[Element lookup entries]
──────────────────────────────

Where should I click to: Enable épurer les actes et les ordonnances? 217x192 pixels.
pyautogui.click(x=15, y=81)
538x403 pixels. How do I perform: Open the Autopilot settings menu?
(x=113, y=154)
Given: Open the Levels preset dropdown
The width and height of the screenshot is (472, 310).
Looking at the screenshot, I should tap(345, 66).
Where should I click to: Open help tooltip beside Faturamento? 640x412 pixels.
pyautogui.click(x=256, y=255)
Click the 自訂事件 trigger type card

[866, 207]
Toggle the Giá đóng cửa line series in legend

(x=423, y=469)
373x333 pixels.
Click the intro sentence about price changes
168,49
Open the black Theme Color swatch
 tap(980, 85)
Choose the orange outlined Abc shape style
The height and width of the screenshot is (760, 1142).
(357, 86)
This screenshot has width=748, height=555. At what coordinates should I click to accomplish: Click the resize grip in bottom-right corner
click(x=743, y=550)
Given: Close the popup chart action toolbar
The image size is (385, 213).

──────────────────────────────

Task details →
Write out the entries above again, swapping each "pixels" for "px" and leaving everything else untouched.

Solved problem →
Where should I click to: Enable épurer les actes et les ordonnances? 217x192 px.
pyautogui.click(x=15, y=81)
538x403 px. How do I perform: Open the Autopilot settings menu?
(x=113, y=154)
Given: Open the Levels preset dropdown
The width and height of the screenshot is (472, 310).
Looking at the screenshot, I should tap(345, 66).
Where should I click to: Open help tooltip beside Faturamento? 640x412 px.
pyautogui.click(x=256, y=255)
Click the 自訂事件 trigger type card

[866, 207]
Toggle the Giá đóng cửa line series in legend

(x=423, y=469)
373x333 px.
Click the intro sentence about price changes
168,49
Open the black Theme Color swatch
 tap(980, 85)
Choose the orange outlined Abc shape style
The height and width of the screenshot is (760, 1142).
(357, 86)
This screenshot has width=748, height=555. At what coordinates should I click to accomplish: Click the resize grip in bottom-right corner
click(x=743, y=550)
Given: Close the popup chart action toolbar
The image size is (385, 213).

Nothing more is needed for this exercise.